╭─ Dati forniti

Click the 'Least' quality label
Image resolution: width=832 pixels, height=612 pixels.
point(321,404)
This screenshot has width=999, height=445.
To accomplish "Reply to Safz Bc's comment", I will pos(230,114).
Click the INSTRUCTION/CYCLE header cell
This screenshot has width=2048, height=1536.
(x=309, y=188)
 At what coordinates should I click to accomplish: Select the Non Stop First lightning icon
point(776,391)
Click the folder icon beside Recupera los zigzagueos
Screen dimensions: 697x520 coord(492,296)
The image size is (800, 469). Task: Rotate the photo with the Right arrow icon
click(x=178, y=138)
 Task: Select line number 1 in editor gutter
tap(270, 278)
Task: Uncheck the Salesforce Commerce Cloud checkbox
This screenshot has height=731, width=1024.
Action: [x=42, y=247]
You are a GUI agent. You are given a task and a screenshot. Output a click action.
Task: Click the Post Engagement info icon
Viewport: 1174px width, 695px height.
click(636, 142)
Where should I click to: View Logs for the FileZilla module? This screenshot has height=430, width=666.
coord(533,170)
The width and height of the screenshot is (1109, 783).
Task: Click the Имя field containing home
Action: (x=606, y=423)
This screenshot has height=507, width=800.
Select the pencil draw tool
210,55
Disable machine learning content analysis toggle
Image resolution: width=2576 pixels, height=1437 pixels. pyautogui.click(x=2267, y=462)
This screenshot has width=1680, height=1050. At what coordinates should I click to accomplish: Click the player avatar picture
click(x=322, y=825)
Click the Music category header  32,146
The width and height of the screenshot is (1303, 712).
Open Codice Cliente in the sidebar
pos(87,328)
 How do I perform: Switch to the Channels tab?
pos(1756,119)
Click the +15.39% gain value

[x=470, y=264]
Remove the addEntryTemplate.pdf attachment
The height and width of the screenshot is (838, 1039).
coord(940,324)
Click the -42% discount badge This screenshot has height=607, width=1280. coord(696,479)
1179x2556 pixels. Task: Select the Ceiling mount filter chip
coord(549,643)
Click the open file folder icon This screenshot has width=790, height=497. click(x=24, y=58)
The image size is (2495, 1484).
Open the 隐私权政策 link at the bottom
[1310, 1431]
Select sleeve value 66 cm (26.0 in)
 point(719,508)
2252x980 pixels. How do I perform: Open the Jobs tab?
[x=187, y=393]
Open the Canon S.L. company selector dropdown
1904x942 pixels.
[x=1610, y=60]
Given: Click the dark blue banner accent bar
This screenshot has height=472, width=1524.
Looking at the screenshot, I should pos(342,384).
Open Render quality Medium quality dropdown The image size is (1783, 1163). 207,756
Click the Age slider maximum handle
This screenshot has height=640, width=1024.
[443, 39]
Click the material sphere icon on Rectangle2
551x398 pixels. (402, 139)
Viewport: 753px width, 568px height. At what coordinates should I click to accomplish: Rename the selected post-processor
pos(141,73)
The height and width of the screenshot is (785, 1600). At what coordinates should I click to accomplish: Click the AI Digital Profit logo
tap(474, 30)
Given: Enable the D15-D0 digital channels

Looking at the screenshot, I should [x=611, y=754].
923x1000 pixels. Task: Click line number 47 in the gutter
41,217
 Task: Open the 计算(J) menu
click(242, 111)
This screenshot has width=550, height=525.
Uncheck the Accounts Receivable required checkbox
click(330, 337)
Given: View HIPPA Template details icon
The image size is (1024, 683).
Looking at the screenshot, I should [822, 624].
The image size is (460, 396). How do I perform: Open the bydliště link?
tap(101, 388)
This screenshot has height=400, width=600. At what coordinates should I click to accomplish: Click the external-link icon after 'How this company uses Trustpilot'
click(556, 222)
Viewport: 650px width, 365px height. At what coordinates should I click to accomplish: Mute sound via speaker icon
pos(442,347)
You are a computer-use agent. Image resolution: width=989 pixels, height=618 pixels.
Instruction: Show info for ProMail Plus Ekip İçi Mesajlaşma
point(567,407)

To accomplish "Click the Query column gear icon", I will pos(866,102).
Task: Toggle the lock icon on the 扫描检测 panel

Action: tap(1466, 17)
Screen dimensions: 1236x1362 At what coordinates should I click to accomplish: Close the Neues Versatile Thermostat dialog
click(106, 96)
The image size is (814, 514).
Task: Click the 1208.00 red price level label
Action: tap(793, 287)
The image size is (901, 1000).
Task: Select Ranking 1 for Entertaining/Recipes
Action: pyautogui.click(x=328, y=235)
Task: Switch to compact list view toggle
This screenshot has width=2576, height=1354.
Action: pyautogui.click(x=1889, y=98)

╰─

Lavoro richiesto:
Modifichi le voci qui sopra sostituendo "pencil draw tool" con "brush tool" e lasci invariato tutto il resto.

Risultato dell'esercizio:
Click the 'Least' quality label
Image resolution: width=832 pixels, height=612 pixels.
point(321,404)
This screenshot has width=999, height=445.
To accomplish "Reply to Safz Bc's comment", I will pos(230,114).
Click the INSTRUCTION/CYCLE header cell
This screenshot has width=2048, height=1536.
(x=309, y=188)
 At what coordinates should I click to accomplish: Select the Non Stop First lightning icon
point(776,391)
Click the folder icon beside Recupera los zigzagueos
Screen dimensions: 697x520 coord(492,296)
The image size is (800, 469). Task: Rotate the photo with the Right arrow icon
click(x=178, y=138)
 Task: Select line number 1 in editor gutter
tap(270, 278)
Task: Uncheck the Salesforce Commerce Cloud checkbox
This screenshot has height=731, width=1024.
Action: [x=42, y=247]
You are a GUI agent. You are given a task and a screenshot. Output a click action.
Task: Click the Post Engagement info icon
Viewport: 1174px width, 695px height.
click(636, 142)
Where should I click to: View Logs for the FileZilla module? This screenshot has height=430, width=666.
coord(533,170)
The width and height of the screenshot is (1109, 783).
Task: Click the Имя field containing home
Action: (x=606, y=423)
This screenshot has height=507, width=800.
Select the brush tool
210,55
Disable machine learning content analysis toggle
Image resolution: width=2576 pixels, height=1437 pixels. pyautogui.click(x=2267, y=462)
This screenshot has width=1680, height=1050. At what coordinates should I click to accomplish: Click the player avatar picture
click(x=322, y=825)
Click the Music category header  32,146
The width and height of the screenshot is (1303, 712).
Open Codice Cliente in the sidebar
pos(87,328)
 How do I perform: Switch to the Channels tab?
pos(1756,119)
Click the +15.39% gain value

[x=470, y=264]
Remove the addEntryTemplate.pdf attachment
The height and width of the screenshot is (838, 1039).
coord(940,324)
Click the -42% discount badge This screenshot has height=607, width=1280. coord(696,479)
1179x2556 pixels. Task: Select the Ceiling mount filter chip
coord(549,643)
Click the open file folder icon This screenshot has width=790, height=497. click(x=24, y=58)
The image size is (2495, 1484).
Open the 隐私权政策 link at the bottom
[1310, 1431]
Select sleeve value 66 cm (26.0 in)
 point(719,508)
2252x980 pixels. How do I perform: Open the Jobs tab?
[x=187, y=393]
Open the Canon S.L. company selector dropdown
1904x942 pixels.
[x=1610, y=60]
Given: Click the dark blue banner accent bar
This screenshot has height=472, width=1524.
Looking at the screenshot, I should pos(342,384).
Open Render quality Medium quality dropdown The image size is (1783, 1163). 207,756
Click the Age slider maximum handle
This screenshot has height=640, width=1024.
[443, 39]
Click the material sphere icon on Rectangle2
551x398 pixels. (402, 139)
Viewport: 753px width, 568px height. At what coordinates should I click to accomplish: Rename the selected post-processor
pos(141,73)
The height and width of the screenshot is (785, 1600). At what coordinates should I click to accomplish: Click the AI Digital Profit logo
tap(474, 30)
Given: Enable the D15-D0 digital channels

Looking at the screenshot, I should [x=611, y=754].
923x1000 pixels. Task: Click line number 47 in the gutter
41,217
 Task: Open the 计算(J) menu
click(242, 111)
This screenshot has width=550, height=525.
Uncheck the Accounts Receivable required checkbox
click(330, 337)
Given: View HIPPA Template details icon
The image size is (1024, 683).
Looking at the screenshot, I should [822, 624].
The image size is (460, 396). How do I perform: Open the bydliště link?
tap(101, 388)
This screenshot has height=400, width=600. At what coordinates should I click to accomplish: Click the external-link icon after 'How this company uses Trustpilot'
click(556, 222)
Viewport: 650px width, 365px height. At what coordinates should I click to accomplish: Mute sound via speaker icon
pos(442,347)
You are a computer-use agent. Image resolution: width=989 pixels, height=618 pixels.
Instruction: Show info for ProMail Plus Ekip İçi Mesajlaşma
point(567,407)

To accomplish "Click the Query column gear icon", I will pos(866,102).
Task: Toggle the lock icon on the 扫描检测 panel

Action: tap(1466, 17)
Screen dimensions: 1236x1362 At what coordinates should I click to accomplish: Close the Neues Versatile Thermostat dialog
click(106, 96)
The image size is (814, 514).
Task: Click the 1208.00 red price level label
Action: tap(793, 287)
The image size is (901, 1000).
Task: Select Ranking 1 for Entertaining/Recipes
Action: pyautogui.click(x=328, y=235)
Task: Switch to compact list view toggle
This screenshot has width=2576, height=1354.
Action: pyautogui.click(x=1889, y=98)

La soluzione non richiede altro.